Spreadsheet as Design Subterfuge
And while my Excel reports fester, here’s what I know: If you’re working in an office and you get the urge to create, there’s nothing better than using Excel as a charting tool.

A window rapidly hidden when the boss pops in. You can put a dummy worksheet in front of your charting page, click on the tab, and your 40-row repeat chart is immediately whisked away from prying eyes.

Joe and I were talking about using Excel this past weekend. He used it to chart his Fashion of the Christ Fair Isle. It truly is a good charting tool, especially if you don’t want to spend money on the charting software that’s out there. You can color and size the squares, the rows are automatically numbered, if you like, you can stick symbols into the squares if you prefer, you can even draw in the squares if you want to do your own cabling symbols. I set up a palette of squares first and then cut and paste what I want from that.
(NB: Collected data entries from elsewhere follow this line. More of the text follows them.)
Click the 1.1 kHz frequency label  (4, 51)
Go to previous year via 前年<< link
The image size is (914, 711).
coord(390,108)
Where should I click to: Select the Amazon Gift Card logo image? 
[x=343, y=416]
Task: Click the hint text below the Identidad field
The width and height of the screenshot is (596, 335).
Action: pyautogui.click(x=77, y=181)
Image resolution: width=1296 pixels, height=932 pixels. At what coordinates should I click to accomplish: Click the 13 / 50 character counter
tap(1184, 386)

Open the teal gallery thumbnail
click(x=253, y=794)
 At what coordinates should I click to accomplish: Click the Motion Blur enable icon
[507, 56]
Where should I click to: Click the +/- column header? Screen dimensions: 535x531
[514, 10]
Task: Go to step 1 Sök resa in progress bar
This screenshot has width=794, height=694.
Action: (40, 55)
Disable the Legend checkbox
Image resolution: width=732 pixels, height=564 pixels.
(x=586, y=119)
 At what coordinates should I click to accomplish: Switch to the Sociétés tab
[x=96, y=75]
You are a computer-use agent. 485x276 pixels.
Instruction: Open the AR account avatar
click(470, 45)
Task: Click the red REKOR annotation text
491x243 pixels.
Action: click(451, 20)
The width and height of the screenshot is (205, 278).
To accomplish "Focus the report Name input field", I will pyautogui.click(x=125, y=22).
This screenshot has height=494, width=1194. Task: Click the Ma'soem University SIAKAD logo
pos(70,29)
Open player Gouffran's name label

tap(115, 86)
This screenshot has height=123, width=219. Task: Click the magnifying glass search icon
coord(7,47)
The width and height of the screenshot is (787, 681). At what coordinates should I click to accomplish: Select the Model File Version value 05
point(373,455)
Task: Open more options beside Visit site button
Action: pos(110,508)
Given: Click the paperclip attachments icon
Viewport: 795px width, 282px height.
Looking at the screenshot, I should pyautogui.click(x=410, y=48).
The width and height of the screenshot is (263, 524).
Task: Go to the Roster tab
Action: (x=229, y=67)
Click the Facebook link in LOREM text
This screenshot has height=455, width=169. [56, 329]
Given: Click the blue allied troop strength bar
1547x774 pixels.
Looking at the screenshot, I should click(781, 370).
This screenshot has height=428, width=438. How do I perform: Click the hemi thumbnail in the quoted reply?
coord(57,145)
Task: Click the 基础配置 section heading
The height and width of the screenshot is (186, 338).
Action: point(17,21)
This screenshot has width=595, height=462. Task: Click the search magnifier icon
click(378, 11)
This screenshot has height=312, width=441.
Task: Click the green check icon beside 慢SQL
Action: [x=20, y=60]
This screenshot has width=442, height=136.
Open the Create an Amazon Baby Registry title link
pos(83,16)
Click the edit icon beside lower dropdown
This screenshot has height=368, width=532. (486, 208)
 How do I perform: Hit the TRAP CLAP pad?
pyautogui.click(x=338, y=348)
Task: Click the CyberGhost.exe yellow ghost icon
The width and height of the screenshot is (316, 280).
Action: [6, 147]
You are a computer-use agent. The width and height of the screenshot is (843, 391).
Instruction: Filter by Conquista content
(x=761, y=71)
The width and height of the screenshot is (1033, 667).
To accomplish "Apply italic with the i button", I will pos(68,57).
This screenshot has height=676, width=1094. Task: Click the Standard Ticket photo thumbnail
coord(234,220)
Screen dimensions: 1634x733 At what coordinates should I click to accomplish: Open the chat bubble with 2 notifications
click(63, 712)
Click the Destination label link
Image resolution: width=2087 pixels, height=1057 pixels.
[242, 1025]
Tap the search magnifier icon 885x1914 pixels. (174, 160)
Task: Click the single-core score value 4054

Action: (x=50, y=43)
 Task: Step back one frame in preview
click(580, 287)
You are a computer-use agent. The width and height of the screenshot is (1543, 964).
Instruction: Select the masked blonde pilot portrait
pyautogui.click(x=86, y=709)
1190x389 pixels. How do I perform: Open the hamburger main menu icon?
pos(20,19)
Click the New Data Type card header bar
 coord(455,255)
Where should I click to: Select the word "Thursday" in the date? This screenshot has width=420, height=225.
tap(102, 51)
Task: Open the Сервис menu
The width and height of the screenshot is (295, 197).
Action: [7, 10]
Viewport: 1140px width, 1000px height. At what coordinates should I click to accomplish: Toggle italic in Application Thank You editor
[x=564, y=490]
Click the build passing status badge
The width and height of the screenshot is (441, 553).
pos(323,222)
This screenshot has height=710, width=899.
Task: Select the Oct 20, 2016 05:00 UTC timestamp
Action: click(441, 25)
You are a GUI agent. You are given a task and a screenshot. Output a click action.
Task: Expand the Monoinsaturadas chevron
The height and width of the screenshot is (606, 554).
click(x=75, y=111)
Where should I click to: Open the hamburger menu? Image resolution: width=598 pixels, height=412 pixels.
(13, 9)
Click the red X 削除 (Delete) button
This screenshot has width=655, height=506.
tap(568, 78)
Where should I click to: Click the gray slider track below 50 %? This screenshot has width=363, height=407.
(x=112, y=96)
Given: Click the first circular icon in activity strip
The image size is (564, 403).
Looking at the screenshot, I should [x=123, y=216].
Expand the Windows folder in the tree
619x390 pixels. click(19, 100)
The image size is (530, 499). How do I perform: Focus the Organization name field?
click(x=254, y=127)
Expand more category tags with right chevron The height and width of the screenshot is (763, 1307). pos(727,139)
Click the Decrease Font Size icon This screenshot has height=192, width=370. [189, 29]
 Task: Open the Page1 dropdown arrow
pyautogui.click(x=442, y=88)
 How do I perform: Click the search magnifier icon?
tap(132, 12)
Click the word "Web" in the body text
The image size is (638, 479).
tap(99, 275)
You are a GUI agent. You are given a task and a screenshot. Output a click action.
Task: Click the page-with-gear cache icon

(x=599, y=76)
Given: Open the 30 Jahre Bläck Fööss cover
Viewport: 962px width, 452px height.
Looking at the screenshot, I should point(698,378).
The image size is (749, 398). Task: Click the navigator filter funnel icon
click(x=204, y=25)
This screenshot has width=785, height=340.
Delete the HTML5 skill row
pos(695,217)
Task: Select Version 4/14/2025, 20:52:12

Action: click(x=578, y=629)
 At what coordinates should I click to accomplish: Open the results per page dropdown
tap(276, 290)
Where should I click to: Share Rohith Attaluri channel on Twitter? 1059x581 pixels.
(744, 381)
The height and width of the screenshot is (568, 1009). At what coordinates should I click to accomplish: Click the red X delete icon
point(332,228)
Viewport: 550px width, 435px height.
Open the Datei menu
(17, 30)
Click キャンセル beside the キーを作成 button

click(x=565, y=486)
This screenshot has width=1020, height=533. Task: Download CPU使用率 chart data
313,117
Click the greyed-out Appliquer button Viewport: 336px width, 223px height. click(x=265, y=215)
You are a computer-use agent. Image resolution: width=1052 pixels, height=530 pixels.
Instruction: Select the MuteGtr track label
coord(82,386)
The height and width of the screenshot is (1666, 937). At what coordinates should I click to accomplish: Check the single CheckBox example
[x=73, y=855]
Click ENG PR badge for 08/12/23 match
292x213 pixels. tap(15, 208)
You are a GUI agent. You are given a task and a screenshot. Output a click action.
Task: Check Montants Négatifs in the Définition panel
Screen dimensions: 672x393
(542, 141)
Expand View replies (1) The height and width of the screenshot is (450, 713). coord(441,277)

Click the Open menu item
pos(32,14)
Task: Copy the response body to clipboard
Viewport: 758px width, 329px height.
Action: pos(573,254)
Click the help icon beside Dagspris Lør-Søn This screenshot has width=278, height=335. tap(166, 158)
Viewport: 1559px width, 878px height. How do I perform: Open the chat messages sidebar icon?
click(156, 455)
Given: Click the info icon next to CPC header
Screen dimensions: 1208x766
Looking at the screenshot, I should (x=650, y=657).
I’m thinking about including directions on how to use Excel to chart in my book. Many people aren’t comfortable with Excel or haven’t used it at all. It’s probably one of the most powerful MS applications available to the great unwashed and yet at its simplest, it can do very elegant functions.

If you’ve got Billy Gates’s Office, you’ve got Excel, if you didn’t know that.

I’m in a D. Parker Mood
As I always say, Dorothy Parker’s my inspiration, although I’m not nearly as depressed. Joe was asking me where Tontant Weader comes from. To refresh your collective memories, DP had a column in New Yorker magazine called Constant Reader, wherein she reviewed books. Her famous one-line review of AA Milne’s House at Pooh Corner: "Tontant Weader frowed-up."

If you’re interested in Ms. Parker (and you should be, she was a wit of the first water), check out Dorothy Parker’s New York. And read Marion Meade’s bio, What Fresh Hell is This? All of Dorothy Parker's poems are located online here.

Somewhat coincidentally, DP was also a prolific knitter. Perhaps she was truly the original Knitting Curmudgeon. I’ll leave you with one of her rare and handy poems, one which I think addresses aging far better than some moronic red hat.

The Little Old Lady in Lavender Silk
I was seventy-seven, come August,
I shall shortly be losing my bloom;
I've experienced zephyr and raw gust
And (symbolical) flood and simoom.

When you come to this time of abatement,
To this passing from Summer to Fall,
It is manners to issue a statement
As to what you got out of it all.

So I'll say, though reflection unnerves me
And pronouncements I dodge as I can,
That I think (if my memory serves me)
There was nothing more fun than a man!

In my youth, when the crescent was too wan
To embarrass with beams from above,
By the aid of some local Don Juan
I fell into the habit of love.

And I learned how to kiss and be merry- an
Education left better unsung.
My neglect of the waters Pierian
Was a scandal, when Grandma was young.

Though the shabby unbalanced the splendid,
And the bitter outmeasured the sweet,
I should certainly do as I then did,
Were I given the chance to repeat.

For contrition is hollow and wraithful,
And regret is no part of my plan,
And I think (if my memory's faithful)
There was nothing more fun than a man!